WHAT IS ASKED - Swap "database table" for "spreadsheet" in the records from the line with "Task: Open the X logo icon on second tweet" up to and including the line with "tap(753, 406)", and return only those lines with nothing else altered.

PROVIDED RECORDS -
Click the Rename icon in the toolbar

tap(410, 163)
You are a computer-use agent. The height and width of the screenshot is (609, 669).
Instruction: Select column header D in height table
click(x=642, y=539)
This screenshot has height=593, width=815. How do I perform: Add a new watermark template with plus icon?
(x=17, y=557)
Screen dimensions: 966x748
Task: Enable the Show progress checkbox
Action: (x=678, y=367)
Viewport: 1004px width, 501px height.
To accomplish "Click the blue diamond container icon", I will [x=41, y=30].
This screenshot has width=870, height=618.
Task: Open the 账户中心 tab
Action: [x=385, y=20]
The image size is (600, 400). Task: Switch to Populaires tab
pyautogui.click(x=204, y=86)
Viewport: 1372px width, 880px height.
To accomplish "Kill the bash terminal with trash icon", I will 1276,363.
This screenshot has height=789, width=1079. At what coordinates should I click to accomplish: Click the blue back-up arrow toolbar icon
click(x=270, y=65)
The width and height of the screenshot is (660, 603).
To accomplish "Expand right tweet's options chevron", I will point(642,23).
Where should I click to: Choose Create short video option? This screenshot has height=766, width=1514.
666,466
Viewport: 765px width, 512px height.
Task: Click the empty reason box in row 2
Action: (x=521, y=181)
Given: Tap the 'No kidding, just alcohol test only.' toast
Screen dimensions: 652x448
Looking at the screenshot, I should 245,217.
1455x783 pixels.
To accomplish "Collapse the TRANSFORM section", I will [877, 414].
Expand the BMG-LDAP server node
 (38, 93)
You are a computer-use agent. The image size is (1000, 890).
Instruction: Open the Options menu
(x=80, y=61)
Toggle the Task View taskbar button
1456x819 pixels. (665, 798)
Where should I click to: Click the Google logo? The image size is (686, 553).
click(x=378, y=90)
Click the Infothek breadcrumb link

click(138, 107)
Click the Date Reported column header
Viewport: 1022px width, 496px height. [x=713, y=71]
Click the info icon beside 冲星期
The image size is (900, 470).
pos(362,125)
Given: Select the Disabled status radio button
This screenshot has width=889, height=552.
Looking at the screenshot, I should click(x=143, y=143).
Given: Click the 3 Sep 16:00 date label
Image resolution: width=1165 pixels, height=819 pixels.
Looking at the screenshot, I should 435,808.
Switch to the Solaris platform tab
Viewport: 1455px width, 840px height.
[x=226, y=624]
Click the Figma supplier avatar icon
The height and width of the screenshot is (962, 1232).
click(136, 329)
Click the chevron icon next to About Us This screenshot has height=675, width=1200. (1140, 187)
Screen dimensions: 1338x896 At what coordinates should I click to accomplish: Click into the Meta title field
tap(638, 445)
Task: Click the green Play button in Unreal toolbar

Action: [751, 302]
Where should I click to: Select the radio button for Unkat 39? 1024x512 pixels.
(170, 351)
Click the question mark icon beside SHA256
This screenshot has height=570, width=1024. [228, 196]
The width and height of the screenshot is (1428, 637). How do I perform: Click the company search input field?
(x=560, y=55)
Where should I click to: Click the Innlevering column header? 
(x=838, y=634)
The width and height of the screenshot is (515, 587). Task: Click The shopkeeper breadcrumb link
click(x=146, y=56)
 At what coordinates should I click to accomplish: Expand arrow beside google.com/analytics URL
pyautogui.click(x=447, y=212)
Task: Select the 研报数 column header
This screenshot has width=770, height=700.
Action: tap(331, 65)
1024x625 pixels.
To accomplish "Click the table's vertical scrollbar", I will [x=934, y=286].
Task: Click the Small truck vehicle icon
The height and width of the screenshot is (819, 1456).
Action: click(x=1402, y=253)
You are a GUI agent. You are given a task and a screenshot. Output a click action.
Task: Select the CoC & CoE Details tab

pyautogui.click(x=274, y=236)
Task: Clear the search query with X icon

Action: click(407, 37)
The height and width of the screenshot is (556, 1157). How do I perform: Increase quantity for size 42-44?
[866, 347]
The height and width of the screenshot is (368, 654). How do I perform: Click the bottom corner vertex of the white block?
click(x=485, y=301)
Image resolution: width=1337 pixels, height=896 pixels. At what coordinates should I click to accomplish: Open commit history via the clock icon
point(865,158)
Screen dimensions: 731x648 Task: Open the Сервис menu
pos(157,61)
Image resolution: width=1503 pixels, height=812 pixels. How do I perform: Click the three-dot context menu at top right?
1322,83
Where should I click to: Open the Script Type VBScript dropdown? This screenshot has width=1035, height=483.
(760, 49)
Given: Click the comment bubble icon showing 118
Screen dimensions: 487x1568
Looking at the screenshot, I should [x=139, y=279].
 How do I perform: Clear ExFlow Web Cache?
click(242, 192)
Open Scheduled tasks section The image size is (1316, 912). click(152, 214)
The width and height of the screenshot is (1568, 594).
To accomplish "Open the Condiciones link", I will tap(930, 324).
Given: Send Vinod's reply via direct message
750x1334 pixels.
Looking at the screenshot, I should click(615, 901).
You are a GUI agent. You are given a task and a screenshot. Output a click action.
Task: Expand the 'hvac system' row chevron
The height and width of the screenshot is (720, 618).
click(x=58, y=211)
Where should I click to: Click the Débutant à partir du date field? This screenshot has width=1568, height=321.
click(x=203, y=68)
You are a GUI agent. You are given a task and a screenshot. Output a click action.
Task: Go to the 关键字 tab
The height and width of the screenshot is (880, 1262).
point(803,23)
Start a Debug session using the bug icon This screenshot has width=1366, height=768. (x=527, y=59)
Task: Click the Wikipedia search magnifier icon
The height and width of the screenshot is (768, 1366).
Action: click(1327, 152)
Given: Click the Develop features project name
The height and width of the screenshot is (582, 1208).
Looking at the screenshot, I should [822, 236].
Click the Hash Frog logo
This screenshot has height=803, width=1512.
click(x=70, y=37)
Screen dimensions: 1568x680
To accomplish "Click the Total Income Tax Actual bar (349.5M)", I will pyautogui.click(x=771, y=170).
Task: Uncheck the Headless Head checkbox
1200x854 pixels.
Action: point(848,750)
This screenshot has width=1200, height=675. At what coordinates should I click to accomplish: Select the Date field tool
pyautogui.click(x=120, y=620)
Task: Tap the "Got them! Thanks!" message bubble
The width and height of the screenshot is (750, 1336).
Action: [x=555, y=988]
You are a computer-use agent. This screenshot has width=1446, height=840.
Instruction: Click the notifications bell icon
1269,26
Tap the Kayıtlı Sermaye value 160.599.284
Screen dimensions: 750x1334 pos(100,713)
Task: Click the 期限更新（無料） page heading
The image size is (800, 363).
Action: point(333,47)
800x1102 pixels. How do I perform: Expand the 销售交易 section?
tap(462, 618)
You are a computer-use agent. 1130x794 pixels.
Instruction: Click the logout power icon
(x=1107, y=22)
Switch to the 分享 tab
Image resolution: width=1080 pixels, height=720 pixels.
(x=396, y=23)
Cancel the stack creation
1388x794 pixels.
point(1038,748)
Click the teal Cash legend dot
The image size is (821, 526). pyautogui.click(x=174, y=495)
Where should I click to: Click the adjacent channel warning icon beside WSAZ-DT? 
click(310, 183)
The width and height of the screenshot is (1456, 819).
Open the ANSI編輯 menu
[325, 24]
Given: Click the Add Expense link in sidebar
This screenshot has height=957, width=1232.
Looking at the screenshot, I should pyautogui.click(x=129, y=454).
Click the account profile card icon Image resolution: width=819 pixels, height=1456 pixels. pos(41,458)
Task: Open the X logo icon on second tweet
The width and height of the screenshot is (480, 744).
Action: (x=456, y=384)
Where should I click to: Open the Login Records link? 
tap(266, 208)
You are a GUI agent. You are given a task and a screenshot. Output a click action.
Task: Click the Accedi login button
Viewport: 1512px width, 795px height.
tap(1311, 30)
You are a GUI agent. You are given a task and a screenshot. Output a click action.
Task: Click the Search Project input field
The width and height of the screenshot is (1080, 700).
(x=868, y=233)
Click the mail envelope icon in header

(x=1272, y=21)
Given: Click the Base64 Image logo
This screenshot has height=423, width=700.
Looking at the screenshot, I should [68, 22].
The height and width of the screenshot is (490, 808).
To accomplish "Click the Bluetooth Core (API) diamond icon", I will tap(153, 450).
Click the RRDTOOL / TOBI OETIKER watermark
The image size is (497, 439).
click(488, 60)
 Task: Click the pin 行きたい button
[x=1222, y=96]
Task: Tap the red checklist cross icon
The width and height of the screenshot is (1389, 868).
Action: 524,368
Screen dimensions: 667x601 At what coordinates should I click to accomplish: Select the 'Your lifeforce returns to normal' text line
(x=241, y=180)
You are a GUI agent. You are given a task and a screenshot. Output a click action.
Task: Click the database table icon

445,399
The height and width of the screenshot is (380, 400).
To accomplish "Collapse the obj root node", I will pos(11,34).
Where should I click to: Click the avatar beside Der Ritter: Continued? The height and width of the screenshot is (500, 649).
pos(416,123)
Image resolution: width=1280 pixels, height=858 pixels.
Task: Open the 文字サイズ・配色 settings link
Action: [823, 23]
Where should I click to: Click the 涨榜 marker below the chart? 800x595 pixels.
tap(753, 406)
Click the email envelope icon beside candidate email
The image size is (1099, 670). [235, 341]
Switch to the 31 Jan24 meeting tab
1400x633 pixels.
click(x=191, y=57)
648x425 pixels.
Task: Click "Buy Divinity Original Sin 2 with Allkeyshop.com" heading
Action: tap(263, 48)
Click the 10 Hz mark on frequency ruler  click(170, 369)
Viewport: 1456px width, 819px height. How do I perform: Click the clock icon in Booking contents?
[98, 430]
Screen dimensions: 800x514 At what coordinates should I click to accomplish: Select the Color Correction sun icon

FINISHED TASK -
Task: Open the X logo icon on second tweet
The width and height of the screenshot is (480, 744).
Action: (x=456, y=384)
Where should I click to: Open the Login Records link? 
tap(266, 208)
You are a GUI agent. You are given a task and a screenshot. Output a click action.
Task: Click the Accedi login button
Viewport: 1512px width, 795px height.
tap(1311, 30)
You are a GUI agent. You are given a task and a screenshot. Output a click action.
Task: Click the Search Project input field
The width and height of the screenshot is (1080, 700).
(x=868, y=233)
Click the mail envelope icon in header

(x=1272, y=21)
Given: Click the Base64 Image logo
This screenshot has height=423, width=700.
Looking at the screenshot, I should [68, 22].
The height and width of the screenshot is (490, 808).
To accomplish "Click the Bluetooth Core (API) diamond icon", I will tap(153, 450).
Click the RRDTOOL / TOBI OETIKER watermark
The image size is (497, 439).
click(488, 60)
 Task: Click the pin 行きたい button
[x=1222, y=96]
Task: Tap the red checklist cross icon
The width and height of the screenshot is (1389, 868).
Action: 524,368
Screen dimensions: 667x601 At what coordinates should I click to accomplish: Select the 'Your lifeforce returns to normal' text line
(x=241, y=180)
You are a GUI agent. You are given a task and a screenshot. Output a click action.
Task: Click the spreadsheet icon

445,399
The height and width of the screenshot is (380, 400).
To accomplish "Collapse the obj root node", I will pos(11,34).
Where should I click to: Click the avatar beside Der Ritter: Continued? The height and width of the screenshot is (500, 649).
pos(416,123)
Image resolution: width=1280 pixels, height=858 pixels.
Task: Open the 文字サイズ・配色 settings link
Action: [823, 23]
Where should I click to: Click the 涨榜 marker below the chart? 800x595 pixels.
tap(753, 406)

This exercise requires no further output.